Kind 44 ist eine Bestsellerverfilmung, deren literarische Vorlage von Tom Rob Smith auf den berüchtigten Chikatilo-Massenmorden in der ehemaligen Sowjetunion basiert. Die hauptsächlich in den 80ern verübten Morde wurden vom Sowjetregime lange Zeit aus ideologischen Gründen ignoriert, da Mord und insbesondere Massenmord als typisch westliches Phänomen betrachtet wurde und man daher nicht zugeben konnte was nicht sein durfte. Genau dieser Punkt ist dann auch der zentrale Aspekt des Films (welcher die Mordserie in die stalinistische Ära der frühen 50er Jahre versetzt), da die von Tom Hardy gespielte Hauptfigur eines Polizisten dadurch immer wieder in Konflikt zwischen Moral und Regime gerät.

> Daten

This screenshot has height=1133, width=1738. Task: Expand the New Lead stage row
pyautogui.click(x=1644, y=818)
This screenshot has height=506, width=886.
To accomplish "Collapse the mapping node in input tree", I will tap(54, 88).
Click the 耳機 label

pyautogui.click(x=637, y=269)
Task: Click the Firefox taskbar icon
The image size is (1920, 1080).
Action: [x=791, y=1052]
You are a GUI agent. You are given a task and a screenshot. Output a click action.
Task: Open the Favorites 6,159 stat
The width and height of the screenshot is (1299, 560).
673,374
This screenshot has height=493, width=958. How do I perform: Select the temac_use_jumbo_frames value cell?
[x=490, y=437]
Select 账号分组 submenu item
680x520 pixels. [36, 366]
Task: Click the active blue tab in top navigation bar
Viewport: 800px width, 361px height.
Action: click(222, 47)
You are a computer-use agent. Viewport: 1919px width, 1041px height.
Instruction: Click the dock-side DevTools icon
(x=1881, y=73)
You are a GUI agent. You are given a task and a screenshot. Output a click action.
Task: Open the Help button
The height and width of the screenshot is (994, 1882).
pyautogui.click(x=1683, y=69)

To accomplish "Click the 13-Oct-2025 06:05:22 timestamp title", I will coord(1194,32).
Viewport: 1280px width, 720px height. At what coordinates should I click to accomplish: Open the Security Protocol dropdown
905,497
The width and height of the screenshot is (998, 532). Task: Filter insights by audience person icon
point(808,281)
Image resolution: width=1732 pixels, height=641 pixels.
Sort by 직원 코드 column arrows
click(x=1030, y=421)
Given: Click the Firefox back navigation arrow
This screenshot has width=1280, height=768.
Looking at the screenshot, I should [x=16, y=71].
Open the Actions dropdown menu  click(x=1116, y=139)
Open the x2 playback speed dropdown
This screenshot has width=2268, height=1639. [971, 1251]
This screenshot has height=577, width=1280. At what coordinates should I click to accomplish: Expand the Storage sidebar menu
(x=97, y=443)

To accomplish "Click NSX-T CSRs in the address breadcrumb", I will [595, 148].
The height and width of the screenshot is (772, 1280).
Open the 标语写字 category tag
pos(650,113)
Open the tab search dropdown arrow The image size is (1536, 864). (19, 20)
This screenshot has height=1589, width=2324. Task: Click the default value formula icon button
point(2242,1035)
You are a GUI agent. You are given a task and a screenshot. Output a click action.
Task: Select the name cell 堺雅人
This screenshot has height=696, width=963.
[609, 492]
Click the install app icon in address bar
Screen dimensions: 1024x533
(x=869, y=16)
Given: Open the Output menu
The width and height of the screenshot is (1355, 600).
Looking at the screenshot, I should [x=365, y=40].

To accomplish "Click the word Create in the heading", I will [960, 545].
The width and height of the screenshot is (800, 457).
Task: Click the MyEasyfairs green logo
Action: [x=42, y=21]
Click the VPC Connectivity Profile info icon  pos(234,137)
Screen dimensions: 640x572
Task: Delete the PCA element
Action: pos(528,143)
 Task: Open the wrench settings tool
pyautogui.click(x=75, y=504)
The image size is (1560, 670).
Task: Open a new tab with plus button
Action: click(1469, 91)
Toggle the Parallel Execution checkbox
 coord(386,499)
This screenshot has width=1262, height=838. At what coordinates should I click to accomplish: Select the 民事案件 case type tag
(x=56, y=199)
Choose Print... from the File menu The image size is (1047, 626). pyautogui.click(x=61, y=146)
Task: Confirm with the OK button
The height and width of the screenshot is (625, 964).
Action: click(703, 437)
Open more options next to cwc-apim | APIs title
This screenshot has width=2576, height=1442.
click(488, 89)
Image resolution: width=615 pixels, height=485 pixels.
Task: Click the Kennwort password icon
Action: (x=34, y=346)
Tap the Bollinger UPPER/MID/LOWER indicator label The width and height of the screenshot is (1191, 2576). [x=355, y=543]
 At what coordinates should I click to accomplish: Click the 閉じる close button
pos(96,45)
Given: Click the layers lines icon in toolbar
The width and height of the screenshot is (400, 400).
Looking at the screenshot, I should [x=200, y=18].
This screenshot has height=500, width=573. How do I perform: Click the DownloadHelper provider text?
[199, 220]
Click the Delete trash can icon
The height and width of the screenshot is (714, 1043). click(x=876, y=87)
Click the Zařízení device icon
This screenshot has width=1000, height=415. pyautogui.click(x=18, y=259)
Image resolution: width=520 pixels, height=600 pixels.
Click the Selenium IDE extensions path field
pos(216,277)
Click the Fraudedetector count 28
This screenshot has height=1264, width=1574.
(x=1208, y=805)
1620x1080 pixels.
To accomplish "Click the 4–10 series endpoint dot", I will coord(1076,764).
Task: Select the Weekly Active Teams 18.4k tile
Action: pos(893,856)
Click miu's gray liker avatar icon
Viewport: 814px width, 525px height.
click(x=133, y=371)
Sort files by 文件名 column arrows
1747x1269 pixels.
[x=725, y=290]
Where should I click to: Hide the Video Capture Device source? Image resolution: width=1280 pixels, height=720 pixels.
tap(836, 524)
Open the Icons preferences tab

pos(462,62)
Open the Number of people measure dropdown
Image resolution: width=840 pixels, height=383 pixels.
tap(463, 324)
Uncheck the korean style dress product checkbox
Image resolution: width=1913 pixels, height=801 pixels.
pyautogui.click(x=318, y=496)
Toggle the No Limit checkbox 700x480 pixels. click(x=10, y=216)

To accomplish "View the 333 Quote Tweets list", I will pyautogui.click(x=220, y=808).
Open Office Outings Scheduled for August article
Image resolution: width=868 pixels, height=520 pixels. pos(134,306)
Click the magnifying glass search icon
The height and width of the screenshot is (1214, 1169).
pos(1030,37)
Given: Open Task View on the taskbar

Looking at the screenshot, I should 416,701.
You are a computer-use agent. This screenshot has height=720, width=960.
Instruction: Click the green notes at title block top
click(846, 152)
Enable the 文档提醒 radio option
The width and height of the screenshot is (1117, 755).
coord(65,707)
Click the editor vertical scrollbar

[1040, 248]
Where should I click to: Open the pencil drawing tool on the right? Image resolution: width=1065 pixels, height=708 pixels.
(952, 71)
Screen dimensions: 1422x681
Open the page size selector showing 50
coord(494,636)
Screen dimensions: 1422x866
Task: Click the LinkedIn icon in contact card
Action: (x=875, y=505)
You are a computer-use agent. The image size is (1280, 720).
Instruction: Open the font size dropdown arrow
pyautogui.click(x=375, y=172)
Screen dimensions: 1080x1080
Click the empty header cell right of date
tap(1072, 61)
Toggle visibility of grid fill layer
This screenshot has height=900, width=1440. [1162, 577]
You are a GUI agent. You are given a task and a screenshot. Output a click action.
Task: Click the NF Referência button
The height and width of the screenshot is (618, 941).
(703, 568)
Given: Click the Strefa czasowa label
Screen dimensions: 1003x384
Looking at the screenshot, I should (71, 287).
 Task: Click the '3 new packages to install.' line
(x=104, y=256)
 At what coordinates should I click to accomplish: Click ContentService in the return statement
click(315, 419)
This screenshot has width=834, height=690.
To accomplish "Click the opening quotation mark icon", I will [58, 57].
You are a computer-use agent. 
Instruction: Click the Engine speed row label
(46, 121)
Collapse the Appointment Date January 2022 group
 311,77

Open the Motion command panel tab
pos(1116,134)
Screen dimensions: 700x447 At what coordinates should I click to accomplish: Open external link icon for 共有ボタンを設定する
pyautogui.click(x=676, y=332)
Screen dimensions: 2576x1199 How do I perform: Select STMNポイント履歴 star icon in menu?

> Aufgabenstellung 1
Nenne alle Personennamen, die im Text über den Film „Kind 44“ vorkommen.
> Aufgabenstellung 2
Gib aus dem Text über den Film „Kind 44“ den Abschnitt von „Kind 44 ist“ bis einschließlich „und Regime gerät.“ wortgetreu aus.

> Vollständige Ausgabe 1
Tom Rob Smith
Chikatilo
Tom Hardy

> Vollständige Ausgabe 2
Kind 44 ist eine Bestsellerverfilmung, deren literarische Vorlage von Tom Rob Smith auf den berüchtigten Chikatilo-Massenmorden in der ehemaligen Sowjetunion basiert. Die hauptsächlich in den 80ern verübten Morde wurden vom Sowjetregime lange Zeit aus ideologischen Gründen ignoriert, da Mord und insbesondere Massenmord als typisch westliches Phänomen betrachtet wurde und man daher nicht zugeben konnte was nicht sein durfte. Genau dieser Punkt ist dann auch der zentrale Aspekt des Films (welcher die Mordserie in die stalinistische Ära der frühen 50er Jahre versetzt), da die von Tom Hardy gespielte Hauptfigur eines Polizisten dadurch immer wieder in Konflikt zwischen Moral und Regime gerät.